* [What you need to do] Render every line of the items below as a Markdown table with the columns "No." and "Line", numbering the rows in order and leaving out blank lines.

* [Word and element location records]

++++++++++

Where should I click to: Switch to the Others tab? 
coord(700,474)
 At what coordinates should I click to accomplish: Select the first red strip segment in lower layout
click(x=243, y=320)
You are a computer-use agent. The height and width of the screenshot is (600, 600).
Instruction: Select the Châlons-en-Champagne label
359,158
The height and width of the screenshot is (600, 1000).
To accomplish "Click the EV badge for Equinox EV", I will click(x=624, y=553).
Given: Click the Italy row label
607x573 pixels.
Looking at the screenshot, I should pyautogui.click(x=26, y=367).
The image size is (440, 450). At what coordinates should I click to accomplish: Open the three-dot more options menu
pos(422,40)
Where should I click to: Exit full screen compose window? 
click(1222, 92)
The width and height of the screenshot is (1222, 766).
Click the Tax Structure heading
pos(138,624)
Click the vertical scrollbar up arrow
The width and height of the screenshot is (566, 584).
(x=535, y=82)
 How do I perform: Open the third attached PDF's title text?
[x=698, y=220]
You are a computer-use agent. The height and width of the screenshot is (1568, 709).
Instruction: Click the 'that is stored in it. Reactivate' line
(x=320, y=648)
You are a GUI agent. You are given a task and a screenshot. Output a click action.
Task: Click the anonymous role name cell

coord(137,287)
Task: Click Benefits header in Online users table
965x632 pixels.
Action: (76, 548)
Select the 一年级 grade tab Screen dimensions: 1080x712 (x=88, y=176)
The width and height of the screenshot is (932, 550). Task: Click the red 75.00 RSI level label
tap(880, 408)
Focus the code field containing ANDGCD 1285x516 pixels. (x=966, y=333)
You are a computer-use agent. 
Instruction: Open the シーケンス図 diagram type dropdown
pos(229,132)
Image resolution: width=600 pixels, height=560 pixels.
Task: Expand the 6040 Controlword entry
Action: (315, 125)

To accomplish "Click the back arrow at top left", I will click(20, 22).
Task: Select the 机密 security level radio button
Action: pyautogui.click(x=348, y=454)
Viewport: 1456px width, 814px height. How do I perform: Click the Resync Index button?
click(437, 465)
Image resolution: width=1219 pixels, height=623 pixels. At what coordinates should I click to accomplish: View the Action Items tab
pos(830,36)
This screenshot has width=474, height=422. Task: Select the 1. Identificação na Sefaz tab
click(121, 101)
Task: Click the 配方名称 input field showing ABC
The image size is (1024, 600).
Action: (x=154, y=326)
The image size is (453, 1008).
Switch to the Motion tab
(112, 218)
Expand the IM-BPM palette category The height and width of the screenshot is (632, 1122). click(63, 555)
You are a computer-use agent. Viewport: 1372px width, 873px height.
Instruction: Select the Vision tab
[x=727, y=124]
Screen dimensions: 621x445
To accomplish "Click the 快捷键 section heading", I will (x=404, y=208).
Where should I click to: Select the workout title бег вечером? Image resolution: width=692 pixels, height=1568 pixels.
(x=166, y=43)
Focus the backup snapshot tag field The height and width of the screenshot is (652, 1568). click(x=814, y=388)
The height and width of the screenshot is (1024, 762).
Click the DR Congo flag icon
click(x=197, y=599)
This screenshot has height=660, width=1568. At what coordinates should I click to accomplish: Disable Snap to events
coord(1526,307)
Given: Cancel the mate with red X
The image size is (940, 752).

++++++++++

* [Exercise output]
| No. | Line |
|---|---|
| 1 | Where should I click to: Switch to the Others tab?  |
| 2 | coord(700,474) |
| 3 |  At what coordinates should I click to accomplish: Select the first red strip segment in lower layout |
| 4 | click(x=243, y=320) |
| 5 | You are a computer-use agent. The height and width of the screenshot is (600, 600). |
| 6 | Instruction: Select the Châlons-en-Champagne label |
| 7 | 359,158 |
| 8 | The height and width of the screenshot is (600, 1000). |
| 9 | To accomplish "Click the EV badge for Equinox EV", I will click(x=624, y=553). |
| 10 | Given: Click the Italy row label |
| 11 | 607x573 pixels. |
| 12 | Looking at the screenshot, I should pyautogui.click(x=26, y=367). |
| 13 | The image size is (440, 450). At what coordinates should I click to accomplish: Open the three-dot more options menu |
| 14 | pos(422,40) |
| 15 | Where should I click to: Exit full screen compose window?  |
| 16 | click(1222, 92) |
| 17 | The width and height of the screenshot is (1222, 766). |
| 18 | Click the Tax Structure heading |
| 19 | pos(138,624) |
| 20 | Click the vertical scrollbar up arrow |
| 21 | The width and height of the screenshot is (566, 584). |
| 22 | (x=535, y=82) |
| 23 |  How do I perform: Open the third attached PDF's title text? |
| 24 | [x=698, y=220] |
| 25 | You are a computer-use agent. The height and width of the screenshot is (1568, 709). |
| 26 | Instruction: Click the 'that is stored in it. Reactivate' line |
| 27 | (x=320, y=648) |
| 28 | You are a GUI agent. You are given a task and a screenshot. Output a click action. |
| 29 | Task: Click the anonymous role name cell |
| 30 | coord(137,287) |
| 31 | Task: Click Benefits header in Online users table |
| 32 | 965x632 pixels. |
| 33 | Action: (76, 548) |
| 34 | Select the 一年级 grade tab Screen dimensions: 1080x712 (x=88, y=176) |
| 35 | The width and height of the screenshot is (932, 550). Task: Click the red 75.00 RSI level label |
| 36 | tap(880, 408) |
| 37 | Focus the code field containing ANDGCD 1285x516 pixels. (x=966, y=333) |
| 38 | You are a computer-use agent.  |
| 39 | Instruction: Open the シーケンス図 diagram type dropdown |
| 40 | pos(229,132) |
| 41 | Image resolution: width=600 pixels, height=560 pixels. |
| 42 | Task: Expand the 6040 Controlword entry |
| 43 | Action: (315, 125) |
| 44 | To accomplish "Click the back arrow at top left", I will click(20, 22). |
| 45 | Task: Select the 机密 security level radio button |
| 46 | Action: pyautogui.click(x=348, y=454) |
| 47 | Viewport: 1456px width, 814px height. How do I perform: Click the Resync Index button? |
| 48 | click(437, 465) |
| 49 | Image resolution: width=1219 pixels, height=623 pixels. At what coordinates should I click to accomplish: View the Action Items tab |
| 50 | pos(830,36) |
| 51 | This screenshot has width=474, height=422. Task: Select the 1. Identificação na Sefaz tab |
| 52 | click(121, 101) |
| 53 | Task: Click the 配方名称 input field showing ABC |
| 54 | The image size is (1024, 600). |
| 55 | Action: (x=154, y=326) |
| 56 | The image size is (453, 1008). |
| 57 | Switch to the Motion tab |
| 58 | (112, 218) |
| 59 | Expand the IM-BPM palette category The height and width of the screenshot is (632, 1122). click(63, 555) |
| 60 | You are a computer-use agent. Viewport: 1372px width, 873px height. |
| 61 | Instruction: Select the Vision tab |
| 62 | [x=727, y=124] |
| 63 | Screen dimensions: 621x445 |
| 64 | To accomplish "Click the 快捷键 section heading", I will (x=404, y=208). |
| 65 | Where should I click to: Select the workout title бег вечером? Image resolution: width=692 pixels, height=1568 pixels. |
| 66 | (x=166, y=43) |
| 67 | Focus the backup snapshot tag field The height and width of the screenshot is (652, 1568). click(x=814, y=388) |
| 68 | The height and width of the screenshot is (1024, 762). |
| 69 | Click the DR Congo flag icon |
| 70 | click(x=197, y=599) |
| 71 | This screenshot has height=660, width=1568. At what coordinates should I click to accomplish: Disable Snap to events |
| 72 | coord(1526,307) |
| 73 | Given: Cancel the mate with red X |
| 74 | The image size is (940, 752). |